- [Excerpt to read]:
Here’s a strange thing: if you or I take a budget airline flight, we pay Air Passenger Duty between £22 and £110, depending on how far we go. But if we were to take a private flight, we wouldn’t pay any tax at all.
According to the Campaign for Better Transport, private jets are tax exempt, with around 67,000 flights a year enjoying the loophole. Because private planes are small and carry fewer passengers, CO2 emissions per passenger are about 12 times higher than conventional commercial flights, and can be up to 30 times worse.
It strikes me as rather backwards that the richest people in the skies pay the least, and that the most polluting flights are the ones receiving the tax breaks. The whole thing is upside down. Let’s see if Alastair Darling puts it right in his budget today.

- [Exercise prompt]: Continue the piece above on private jets escaping Air Passenger Duty, picking up after its final sentence.

- [Data shown]:
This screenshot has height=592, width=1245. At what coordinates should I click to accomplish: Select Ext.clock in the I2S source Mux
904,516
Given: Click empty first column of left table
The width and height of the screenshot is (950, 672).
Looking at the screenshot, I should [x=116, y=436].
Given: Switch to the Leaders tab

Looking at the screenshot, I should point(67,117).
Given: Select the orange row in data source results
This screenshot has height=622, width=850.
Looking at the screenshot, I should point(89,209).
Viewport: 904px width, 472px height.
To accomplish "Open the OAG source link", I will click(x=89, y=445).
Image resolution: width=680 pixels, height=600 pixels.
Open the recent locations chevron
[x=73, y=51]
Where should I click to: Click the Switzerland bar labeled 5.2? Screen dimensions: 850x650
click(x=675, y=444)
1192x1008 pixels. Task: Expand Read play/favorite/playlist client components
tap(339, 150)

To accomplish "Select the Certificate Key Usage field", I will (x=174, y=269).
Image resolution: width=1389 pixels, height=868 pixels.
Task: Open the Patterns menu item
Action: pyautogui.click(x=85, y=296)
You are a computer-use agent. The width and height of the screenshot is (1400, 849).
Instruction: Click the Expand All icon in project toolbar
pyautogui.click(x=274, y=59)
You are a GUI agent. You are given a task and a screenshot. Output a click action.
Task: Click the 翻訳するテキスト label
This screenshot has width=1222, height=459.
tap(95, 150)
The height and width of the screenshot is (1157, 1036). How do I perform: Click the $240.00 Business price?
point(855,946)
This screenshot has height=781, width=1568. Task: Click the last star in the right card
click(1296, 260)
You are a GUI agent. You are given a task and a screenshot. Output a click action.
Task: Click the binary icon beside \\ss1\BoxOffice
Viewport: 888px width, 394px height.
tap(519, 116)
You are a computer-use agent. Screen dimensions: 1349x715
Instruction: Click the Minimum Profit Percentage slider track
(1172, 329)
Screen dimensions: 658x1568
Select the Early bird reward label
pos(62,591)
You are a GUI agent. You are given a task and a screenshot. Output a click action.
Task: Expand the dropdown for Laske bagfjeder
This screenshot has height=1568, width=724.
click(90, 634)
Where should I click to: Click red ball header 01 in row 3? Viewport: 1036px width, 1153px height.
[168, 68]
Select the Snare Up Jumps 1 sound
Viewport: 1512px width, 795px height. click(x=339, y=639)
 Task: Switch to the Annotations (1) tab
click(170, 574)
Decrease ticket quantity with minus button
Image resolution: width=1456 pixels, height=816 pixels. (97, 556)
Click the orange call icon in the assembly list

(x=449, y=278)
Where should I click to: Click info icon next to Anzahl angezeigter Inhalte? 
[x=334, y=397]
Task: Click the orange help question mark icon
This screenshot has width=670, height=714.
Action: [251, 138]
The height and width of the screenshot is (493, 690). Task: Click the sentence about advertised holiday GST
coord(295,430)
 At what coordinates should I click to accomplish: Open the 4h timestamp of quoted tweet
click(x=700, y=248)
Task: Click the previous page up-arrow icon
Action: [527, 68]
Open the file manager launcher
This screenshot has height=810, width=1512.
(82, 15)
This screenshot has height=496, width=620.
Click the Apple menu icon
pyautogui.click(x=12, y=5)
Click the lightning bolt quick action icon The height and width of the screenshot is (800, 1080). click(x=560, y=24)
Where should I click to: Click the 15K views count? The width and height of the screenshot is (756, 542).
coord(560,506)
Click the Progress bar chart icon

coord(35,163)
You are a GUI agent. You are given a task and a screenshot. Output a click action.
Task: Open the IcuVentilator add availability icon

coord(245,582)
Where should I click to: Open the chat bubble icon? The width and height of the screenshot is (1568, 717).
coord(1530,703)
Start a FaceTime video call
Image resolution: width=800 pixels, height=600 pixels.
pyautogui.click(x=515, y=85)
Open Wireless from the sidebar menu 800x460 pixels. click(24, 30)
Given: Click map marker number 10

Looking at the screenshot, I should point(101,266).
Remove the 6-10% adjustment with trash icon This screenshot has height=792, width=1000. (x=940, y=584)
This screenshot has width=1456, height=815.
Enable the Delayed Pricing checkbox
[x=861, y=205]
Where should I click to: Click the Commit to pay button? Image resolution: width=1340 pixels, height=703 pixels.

- [Response]:
The Air Passenger Duty was introduced as a flat fee in 1994, and then raised considerably last year. The industry claimed that airlines would immediately go bust, that small airports would collapse, and that places like the Carribean would be bankrupted by the tax rises. That hasn’t materialised, although it remains to be seen whether the new government in May will reverse it – David Cameron regularly thumbs a lift in private jets.
The irony of billionaires paying nothing for their Learjet flights is that the government always cites the poor as the main reason for keeping aviation taxes low, or for expanding airports. The evidence suggests otherwise, that the poorest quarter of the UK’s population takes 6% of the flights, while the richest quarter takes almost half.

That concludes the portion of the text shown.